--- START ---
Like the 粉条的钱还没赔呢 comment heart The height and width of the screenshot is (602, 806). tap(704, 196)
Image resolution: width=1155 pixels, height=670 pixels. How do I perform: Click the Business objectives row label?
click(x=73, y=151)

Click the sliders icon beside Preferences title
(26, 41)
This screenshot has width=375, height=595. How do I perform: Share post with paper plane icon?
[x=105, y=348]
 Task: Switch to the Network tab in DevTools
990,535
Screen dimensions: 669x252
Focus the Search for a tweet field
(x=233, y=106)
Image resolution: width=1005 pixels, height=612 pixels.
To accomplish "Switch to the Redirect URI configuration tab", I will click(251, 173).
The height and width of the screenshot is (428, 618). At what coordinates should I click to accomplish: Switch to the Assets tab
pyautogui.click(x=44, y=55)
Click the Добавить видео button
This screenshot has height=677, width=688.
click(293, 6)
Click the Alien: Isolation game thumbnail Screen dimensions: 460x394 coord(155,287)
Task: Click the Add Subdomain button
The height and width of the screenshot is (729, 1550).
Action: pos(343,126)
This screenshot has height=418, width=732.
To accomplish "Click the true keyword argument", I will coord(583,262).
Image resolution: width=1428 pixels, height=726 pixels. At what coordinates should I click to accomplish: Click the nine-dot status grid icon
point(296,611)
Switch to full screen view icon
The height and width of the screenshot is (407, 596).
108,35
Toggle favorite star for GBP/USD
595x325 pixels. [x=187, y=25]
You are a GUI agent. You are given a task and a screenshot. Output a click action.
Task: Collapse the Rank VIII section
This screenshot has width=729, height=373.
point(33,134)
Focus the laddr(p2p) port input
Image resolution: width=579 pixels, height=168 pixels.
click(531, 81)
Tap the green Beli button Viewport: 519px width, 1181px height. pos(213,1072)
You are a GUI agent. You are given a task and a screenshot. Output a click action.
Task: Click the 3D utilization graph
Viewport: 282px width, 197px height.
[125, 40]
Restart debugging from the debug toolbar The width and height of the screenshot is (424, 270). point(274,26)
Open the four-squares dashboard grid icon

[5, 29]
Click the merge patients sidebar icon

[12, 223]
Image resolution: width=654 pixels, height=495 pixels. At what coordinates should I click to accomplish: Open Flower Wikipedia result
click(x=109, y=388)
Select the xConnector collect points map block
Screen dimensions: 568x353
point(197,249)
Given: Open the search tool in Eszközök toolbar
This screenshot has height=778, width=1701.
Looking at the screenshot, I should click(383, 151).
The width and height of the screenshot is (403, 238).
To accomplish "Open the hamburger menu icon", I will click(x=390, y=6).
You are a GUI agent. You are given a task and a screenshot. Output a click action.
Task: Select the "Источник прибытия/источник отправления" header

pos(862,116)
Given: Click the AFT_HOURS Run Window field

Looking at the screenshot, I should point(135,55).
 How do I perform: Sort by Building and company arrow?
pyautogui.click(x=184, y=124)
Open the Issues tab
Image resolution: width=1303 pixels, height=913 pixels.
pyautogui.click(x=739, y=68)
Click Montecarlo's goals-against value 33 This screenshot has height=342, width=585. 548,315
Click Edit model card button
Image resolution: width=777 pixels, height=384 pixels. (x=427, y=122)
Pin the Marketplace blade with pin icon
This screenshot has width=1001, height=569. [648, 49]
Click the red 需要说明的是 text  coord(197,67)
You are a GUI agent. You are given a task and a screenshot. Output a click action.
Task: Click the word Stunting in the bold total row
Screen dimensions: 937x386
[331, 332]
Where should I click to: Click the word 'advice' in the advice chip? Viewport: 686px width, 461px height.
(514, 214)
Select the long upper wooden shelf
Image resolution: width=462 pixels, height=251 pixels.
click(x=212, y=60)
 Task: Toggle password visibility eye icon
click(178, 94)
--- END ---
# Work request
Your answer must consist of every line from the listing that holds the string "will".

# Reply to the exercise
To accomplish "Switch to the Redirect URI configuration tab", I will click(251, 173).
To accomplish "Click the true keyword argument", I will coord(583,262).
To accomplish "Open the hamburger menu icon", I will click(x=390, y=6).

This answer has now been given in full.